Le château de Saint-Michel ou Saint-Michel-du-Lac est un ancien château fort, du XIIIe siècle, dont il ne reste que quelques vestiges, situé dans le Haut-Faucigny, à l'entrée de la vallée de Chamonix. Il se dressait au-dessus de la commune de Servoz, et appartient désormais à la commune des Houches, dans le département de la Haute-Savoie, en région Auvergne-Rhône-Alpes.
Situation
Le château est construit sur un promontoire en amont de Servoz[2], qui permet le contrôle l'entrée de la vallée de Chamonix[3], en provenance de la vallée de l'Arve.
Vers le IIe siècle de notre ère, le site accueillait un lac en contrebas du rocher, devenu un marais dit Les Rosières.
L'accès depuis Servoz peut se faire à partir de la Chapelle Notre-Dame du Lac, au hameau du Lac. Depuis Les Houches, le chemin débute au parking près de l’hôtel de la Fontaine[4].
Le traité passé entre Richard de Villette, prieur de Chamonix, et Béatrice, dame de Faucigny est ratifié le par l'abbé de Saint-Michel-de-la-Cluse, Raymond[5]. Le document était consultable XIXe siècle aux Archives communales de Sallanches[5].
« Béatrix, dame de Faucigny, à la réquisition de frère Richard, prieur de Chamonix au diocèse de Genève, reconnaît :
1° Que toute la vallée de Chamonix depuis l'eau appelée Dyosa (près Servez), jusqu'au col de Balme, ainsi que les gens qui y demeurent, sont hommes-liges du prieur et lui appartiennent avec plénitude de domaine et de juridiction.
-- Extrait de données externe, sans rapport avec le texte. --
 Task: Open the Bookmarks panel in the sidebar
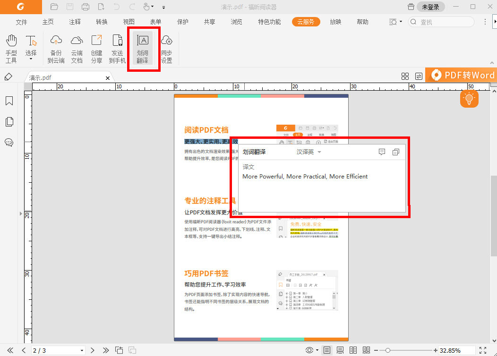point(9,101)
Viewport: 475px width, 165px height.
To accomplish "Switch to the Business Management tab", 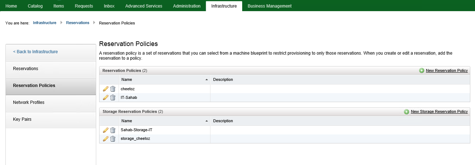I will [270, 6].
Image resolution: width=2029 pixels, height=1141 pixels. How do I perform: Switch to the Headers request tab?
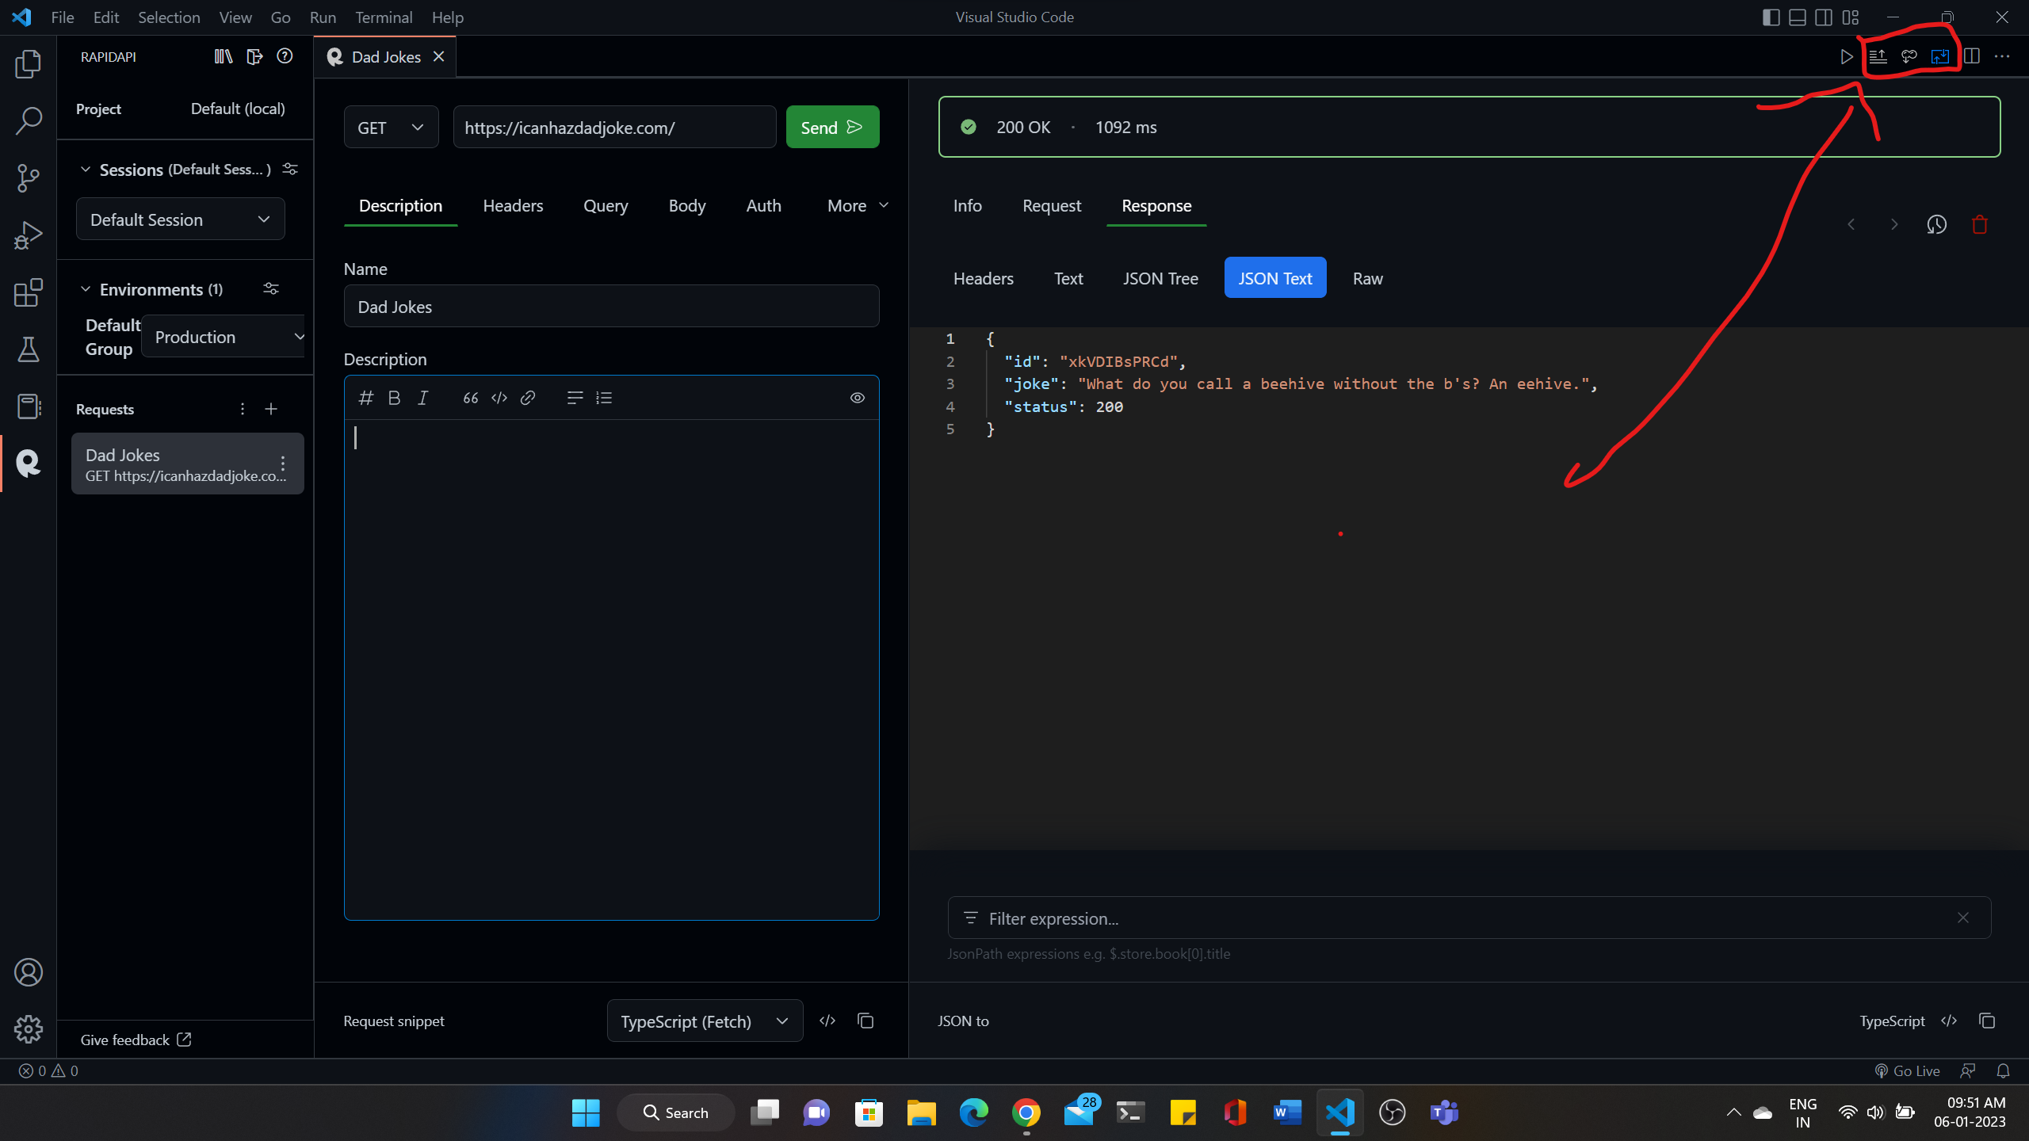[x=513, y=206]
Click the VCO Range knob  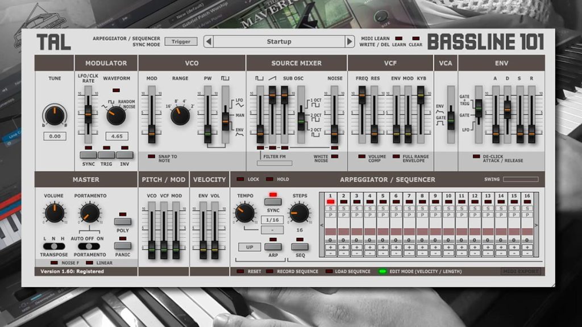pos(180,115)
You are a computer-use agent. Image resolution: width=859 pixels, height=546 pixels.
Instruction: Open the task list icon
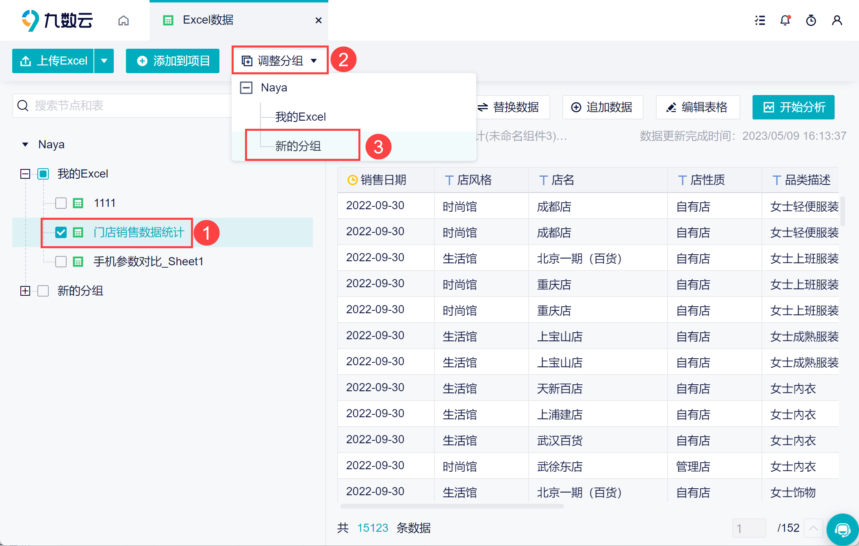[x=759, y=20]
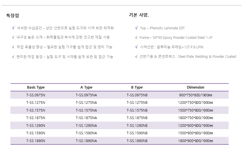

2° Que le dit prieuré est sous la garde du seigneur de Faucigny moyennant un denier d'or chaque année.
Par le même acte, le prieur concède à dame Béatrix un coteau (molarium) situé près du pont de l'Arve, dans le territoire du Lac, ainsi que les édifices bâtis ou à bâtir sur le dit coteau. Béatrix reconnaît tenir ces terres et bâtiments en fief, du prieuré de Chamonix, soit de l'abbaye de St-Michel de Cluse dont dépend le dit prieuré, et donne pour cette concession quittance au prieur du denier d’or payable par celui-ci. — Béatrix promet de faire approuver et confirmer ces déclarations et stipulations par son gendre le Dauphin, comte de Viennois, et par sa fille, femme du dit Dauphin.
— Témoins : Guillaume Veramulin, chanoine de Genève, et Pierre Balistier, juge
de la terre de Faucigny.
L’acte est reçu par Guillaume de Pierre (de pétris) notaire.
—Actiim apud Salanchiam in ecclesia ante altare S. Jacobi. A. D. MCCLXXX1X. Indictioiic secmida, Septimo Kal. Novembris. »
Cet acte permet de constater que le site était déjà occupé (« ainsi que les édifices bâtis ou à bâtir sur le dit coteau ») faisant penser que le promontoire devait très probablement accueillir une fortification où pouvaient se réfugier les populations en cas de danger[7].
Le territoire concerné, Servoz et les villages du Bouchet et du Mont, relève de la paroisse du Lac qui dépend du prieuré de Chamonix, alors que le pouvoir temporel appartient aux Faucigny[6]. Il y a un enchevêtrement de juridiction[6]
Au cours de cette période, les Faucigny dominent la région face aux Genève. Depuis leur château de Montjoie, ils contrôlent le chemin menant de Passy/Saint-Gervais aux Houches, en passant par le col de la Forclaz-du-Prarion[9]. Leur dernière représentante, Béatrice, cherche à assoir son pouvoir et obtient du prieur Richard de Villette la concession de ce promontoire sur lequel elle fait bâtir un château-fort[9], afin de protéger le prieuré[6]. L'édifice prend le nom de Saint-Michel en hommage au saint patron de Chamonix[9].
La garde du château est confié au châtelain de Montjoie[6]. Ce dernier ne possède cependant pas de juridiction sur le village du Lac[6].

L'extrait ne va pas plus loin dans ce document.